(DATA IN THIS EXERCISE Opens)

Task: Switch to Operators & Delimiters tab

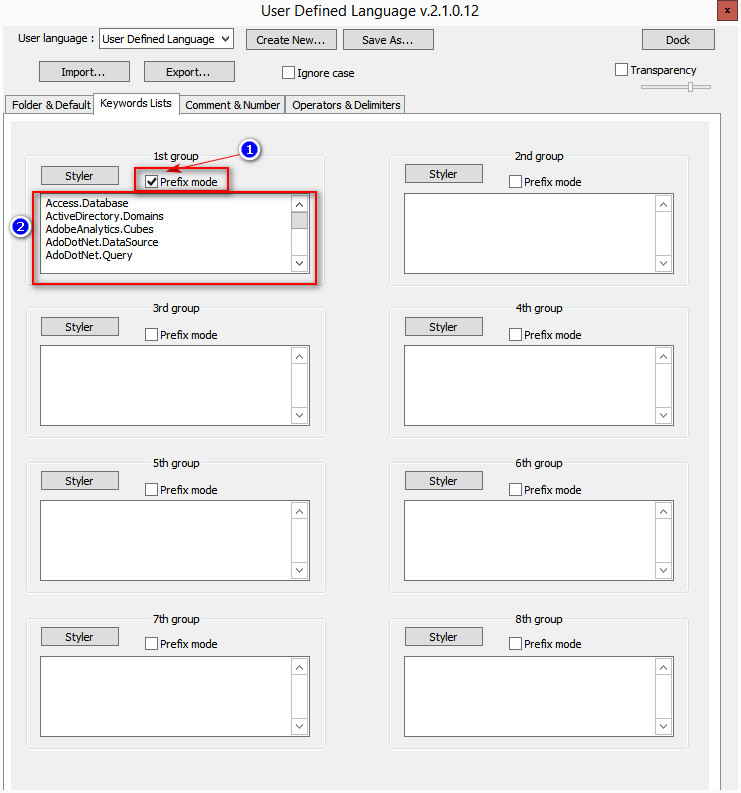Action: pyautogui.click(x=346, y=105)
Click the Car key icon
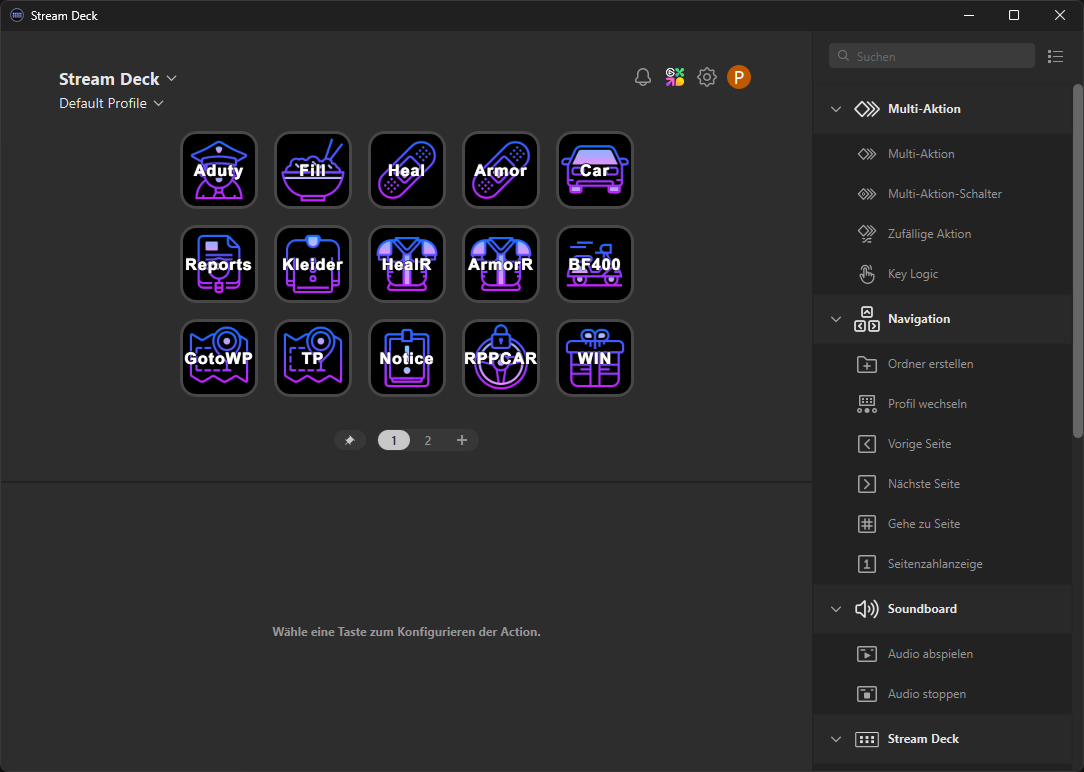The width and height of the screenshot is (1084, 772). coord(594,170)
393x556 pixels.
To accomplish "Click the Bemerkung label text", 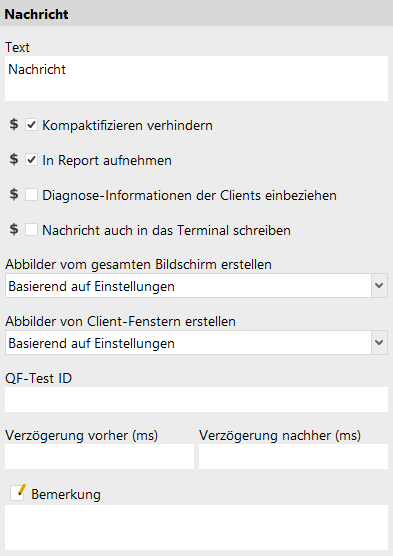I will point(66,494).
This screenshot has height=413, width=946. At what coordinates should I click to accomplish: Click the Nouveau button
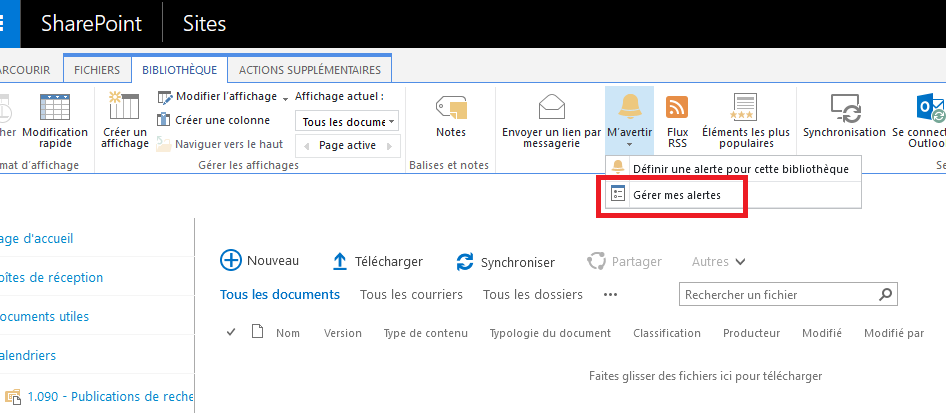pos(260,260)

(DATA IN THIS EXERCISE Closes)

WHAT NEEDS TO BE DONE: Once the line containing "This screenshot has" is found, transcribe it and the rest of the lines to the end of the listing above exactly, omitting all pictures.

RESULT OF THIS TASK:
This screenshot has height=413, width=946. At what coordinates should I click to accomplish: Click the Nouveau button
pos(260,260)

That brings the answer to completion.